Segment Start: Source material

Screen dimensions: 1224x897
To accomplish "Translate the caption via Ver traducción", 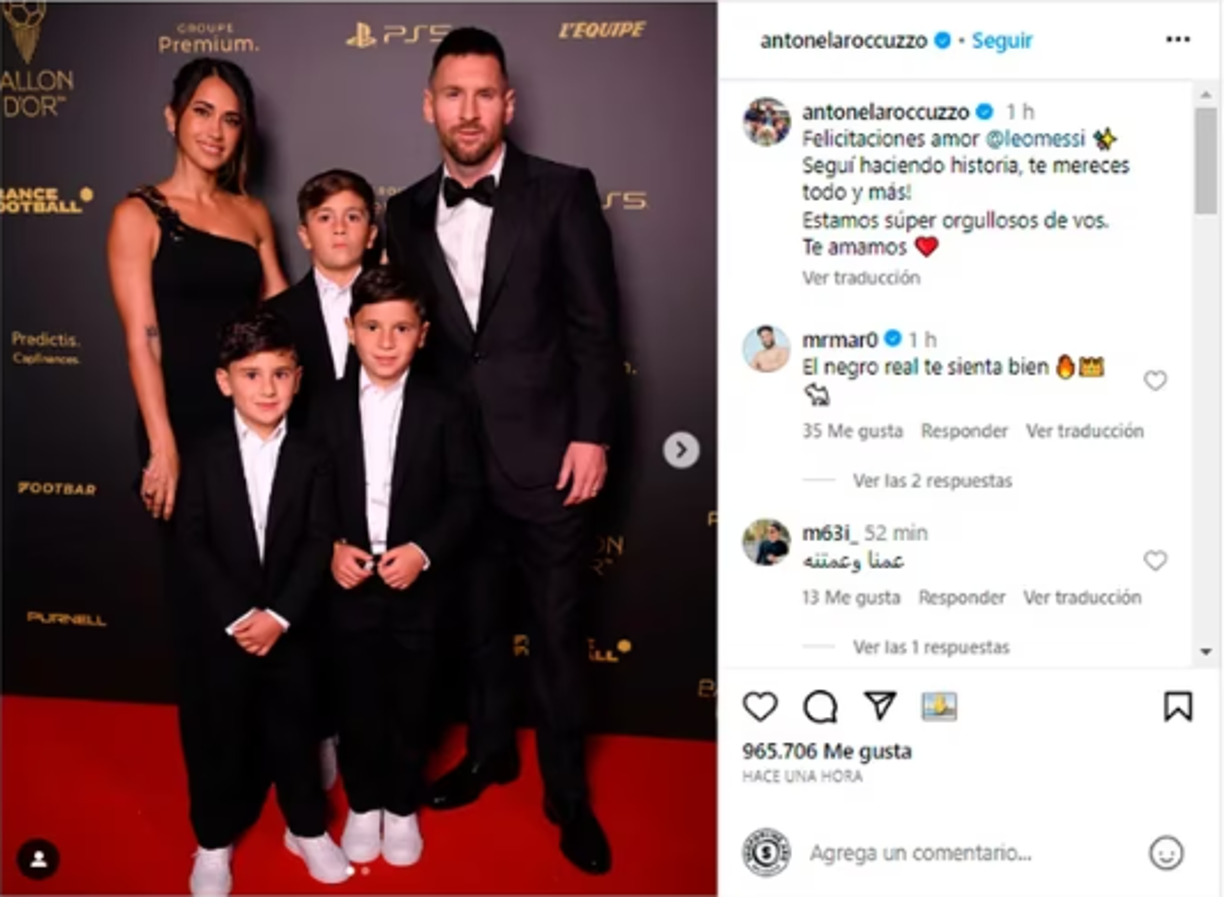I will [861, 278].
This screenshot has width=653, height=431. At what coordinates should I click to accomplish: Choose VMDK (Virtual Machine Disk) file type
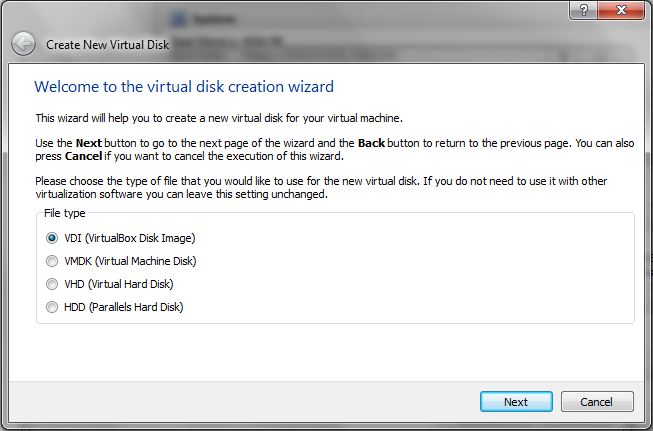point(52,261)
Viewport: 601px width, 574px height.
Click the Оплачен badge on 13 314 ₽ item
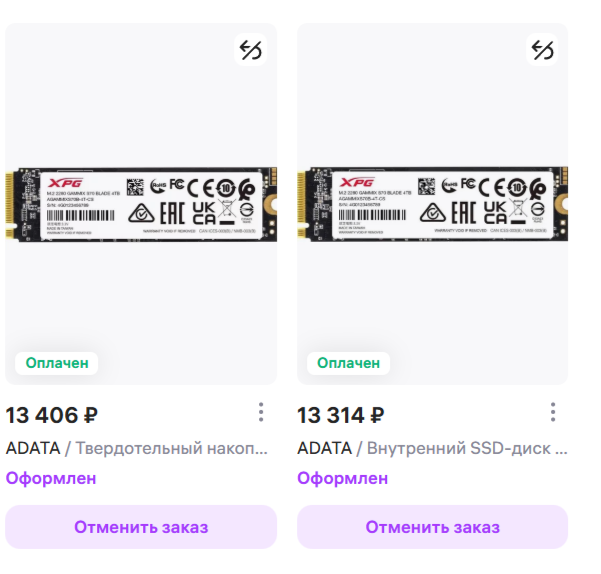click(349, 363)
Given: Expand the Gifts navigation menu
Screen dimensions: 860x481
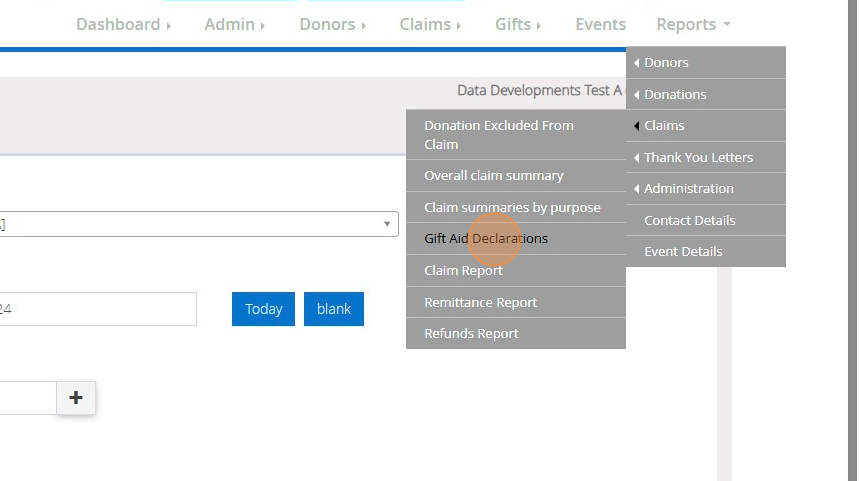Looking at the screenshot, I should click(517, 24).
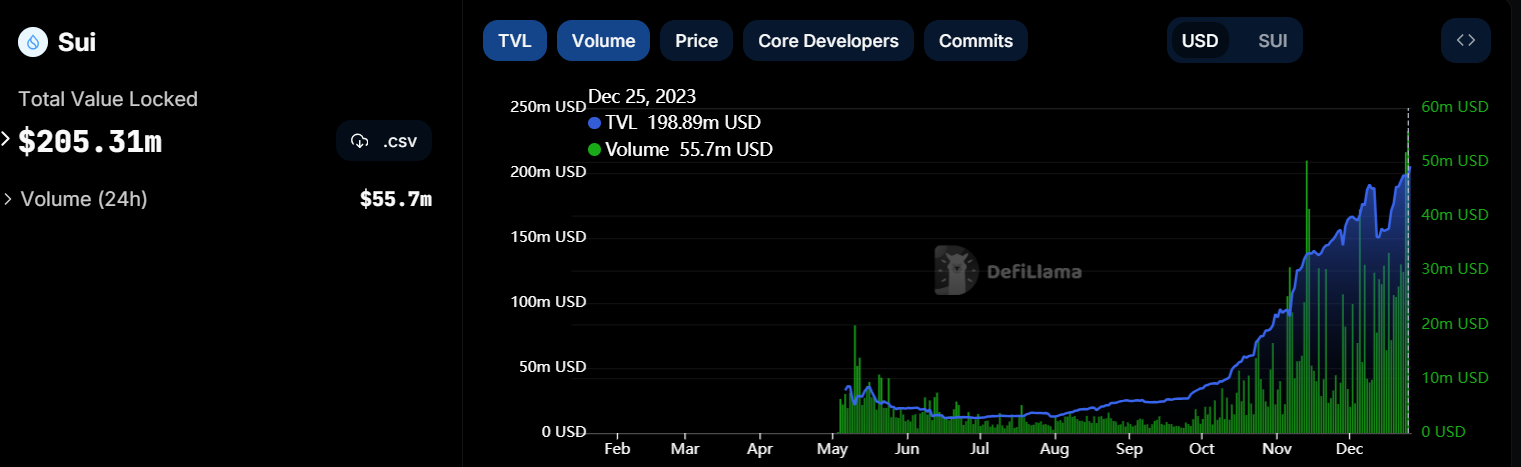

Segment End: Source material

*About this task*: Of the records above, print only the lines from the one containing "This screenshot has" through the one containing "Given: Expand the Gifts navigation menu", inclusive and unaltered, leaving out pictures.

*Exercise answer*:
This screenshot has width=653, height=431. At what coordinates should I click to accomplish: Choose VMDK (Virtual Machine Disk) file type
point(52,261)
Viewport: 601px width, 574px height.
Click the Оплачен badge on 13 314 ₽ item
click(349, 363)
Given: Expand the Gifts navigation menu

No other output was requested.